> _Quoted passage_:
_ _ _ _ _ _ _

Assuming I teach eight students for two hours, plus an extra half hour for preparation time, and am paid an average rate, I would cost the university £75 a lecture. Assuming it cost (on average) £15 per student per lecture to keep the library open, ICT available, the buildings in good condition and for all proper lab/field equipment, and the final cost per lecture would be £195, or £25 a student. A class of eight students, each paying £32.90, therefore makes a profit of £68.20 for the university.

Under the new fees system, though, each lecture now costs each student £90, even if the average cost of educating a student will go up by around 25% to match government spending cuts. (Meaning equipment, admin and lecturing costs now in effect cost about £32 per student per lecture.) In other words, the university will now make £58 profit per student per lecture. The student, meanwhile, will be paying three times more for the same education.

This begs an important question. If it will only cost £33 to educate a student per lecture, but they pay £90, then where does the rest of the money go? 

Well, it could go on research... Often the job title 'lecturer' is misleading as many academics spend more of their time doing research rather than teaching students. Again, it's the government's fault, as universities get their money via something called the Research Assessment Exercise. This doles out money based on research output, or rather, research that gets published in peer reviewed journals. This may sound laudable from a distance, but like all target-based systems it distorts the system it's meant to help

Put simply, it doesn't matter if your research is actually any good - indeed, scientific research is based around small incremental steps and lots, and lots and lots of arguments, with the big bang discoveries only coming once in a while. This method certainly works but basing a funding system on it is rather foolish because peer review is not always consistent. Actual teaching, which is what students are paying for, is often put on the back-burner.

_ _ _ _ _ _ _

> _Records of locating words and on-page elements_:

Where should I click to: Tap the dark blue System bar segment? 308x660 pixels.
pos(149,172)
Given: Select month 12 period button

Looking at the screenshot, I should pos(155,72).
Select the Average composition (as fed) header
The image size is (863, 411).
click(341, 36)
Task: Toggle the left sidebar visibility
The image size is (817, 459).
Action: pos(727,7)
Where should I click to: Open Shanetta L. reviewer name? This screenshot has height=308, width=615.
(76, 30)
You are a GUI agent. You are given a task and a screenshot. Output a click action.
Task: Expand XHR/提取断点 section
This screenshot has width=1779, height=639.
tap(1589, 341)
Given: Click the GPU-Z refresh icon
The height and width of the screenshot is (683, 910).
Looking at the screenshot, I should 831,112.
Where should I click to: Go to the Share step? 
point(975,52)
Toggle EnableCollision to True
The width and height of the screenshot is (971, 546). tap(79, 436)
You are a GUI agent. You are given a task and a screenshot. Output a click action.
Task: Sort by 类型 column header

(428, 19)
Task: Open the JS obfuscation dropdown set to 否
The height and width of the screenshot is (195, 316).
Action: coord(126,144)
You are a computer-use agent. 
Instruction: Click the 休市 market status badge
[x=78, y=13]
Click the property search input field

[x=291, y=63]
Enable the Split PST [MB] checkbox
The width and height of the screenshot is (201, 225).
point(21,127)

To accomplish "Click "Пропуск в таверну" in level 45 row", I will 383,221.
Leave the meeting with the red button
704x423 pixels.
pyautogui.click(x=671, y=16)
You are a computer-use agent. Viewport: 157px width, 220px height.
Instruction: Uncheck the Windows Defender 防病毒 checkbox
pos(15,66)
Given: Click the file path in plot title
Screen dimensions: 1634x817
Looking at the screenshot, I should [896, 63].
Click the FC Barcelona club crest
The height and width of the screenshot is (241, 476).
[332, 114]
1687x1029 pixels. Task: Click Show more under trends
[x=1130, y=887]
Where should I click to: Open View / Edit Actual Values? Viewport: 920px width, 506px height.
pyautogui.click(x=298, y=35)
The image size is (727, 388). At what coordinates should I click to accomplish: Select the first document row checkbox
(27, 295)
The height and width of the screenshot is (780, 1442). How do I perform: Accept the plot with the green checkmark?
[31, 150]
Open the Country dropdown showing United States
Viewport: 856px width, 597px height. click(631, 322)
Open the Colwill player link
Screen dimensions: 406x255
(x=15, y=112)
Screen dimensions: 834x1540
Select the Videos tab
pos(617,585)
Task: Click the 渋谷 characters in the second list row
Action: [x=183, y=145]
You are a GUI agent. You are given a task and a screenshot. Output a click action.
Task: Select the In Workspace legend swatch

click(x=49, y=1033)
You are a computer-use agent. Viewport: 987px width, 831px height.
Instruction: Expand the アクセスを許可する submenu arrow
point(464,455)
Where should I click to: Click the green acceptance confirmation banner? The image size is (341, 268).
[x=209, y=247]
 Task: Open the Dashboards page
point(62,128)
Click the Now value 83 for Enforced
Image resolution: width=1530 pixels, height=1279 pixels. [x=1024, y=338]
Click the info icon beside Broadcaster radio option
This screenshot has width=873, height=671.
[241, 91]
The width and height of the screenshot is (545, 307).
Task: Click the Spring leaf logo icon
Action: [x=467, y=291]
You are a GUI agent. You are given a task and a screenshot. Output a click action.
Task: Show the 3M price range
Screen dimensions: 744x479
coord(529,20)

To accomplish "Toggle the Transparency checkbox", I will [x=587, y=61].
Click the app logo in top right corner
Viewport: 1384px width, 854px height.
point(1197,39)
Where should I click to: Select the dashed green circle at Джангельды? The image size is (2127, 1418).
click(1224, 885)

_ _ _ _ _ _ _

> _Tasks for this exercise_:
[a] According to the passage on university lecture costs, how much does each lecture cost each student under the new fees system?
[b] Carry the passage on university fees and lecture costs forward from its last sentence.

> _Results of the tasks_:
[a] Each lecture costs each student £90.

[b]
Then there is the sheer expense of running a university. You may have heard of those university vice chancellors who get paid more than the Prime Minister. But there is much more fat that needs trimming. Do universities really need so many press officers, HR departments, accommodation officers, Research Knowledge Transfer departments, customer relations managers, student services counsellors, administrators that only one department uses, additional payroll staff to make sure the extra staff get paid, community outreach officers, expensive web sites and glossy prospectuses, and advertising? 

No, because a good university only needs enough staff to teach well and do some quality research on the side, a shared pool of administrators, a small cadre of  accountants, enough staff to run the library and archives and someone to take charge who gets their hands dirty occasionally and does some teaching of their own. Everything else can be outsourced to the lowest bidder, or paid for by student unions that make more than enough money through their bars.

But universities as they presently stand are profoundly wasteful. Many occupy sprawling areas of unused greenfield or brownfield sites and an outsider would be shocked by the overstaffed security checkpoints, the massive pointless foyers and receptions, the huge, underused rooms and offices, the long corridors and how empty-looking even the most populated universities are. 

Then there are the white elephants - the in-house sport centres and swimming pools, the investment in modern art and installations, the vanity relaunches and re-brandings and all the estates staff and white collar non-jobs needed to run them all.

At the head of this unreformed gravy train is Oxford and Cambridge, overly blessed with huge, ancient buildings that cost a fortune to maintain, glutted at high table and very, very rich. The other self-designated 'elite' research universities in The Russell Group are another case in point - the University of Durham, for example, occupies an estate that, in total, consists of  227.8 hectares, or 1578 square feet per student. If students must pay, let them pay for education and not a property portfolio or the wine intake of sundry Oxbridge professors.

Universities that teach drama or film do need theatres, of course, while only a churl would question the need for trips abroad and world class science facilities where students and academics need them. Those that specialise in areas like archaeology and textile preservation, meanwhile, are perfectly entitled to their museums. But if we are going to have a debate on how much students are going to get fleeced by those who got a free university education, it might do us all well to ask just what that £9000 is going to be spent on.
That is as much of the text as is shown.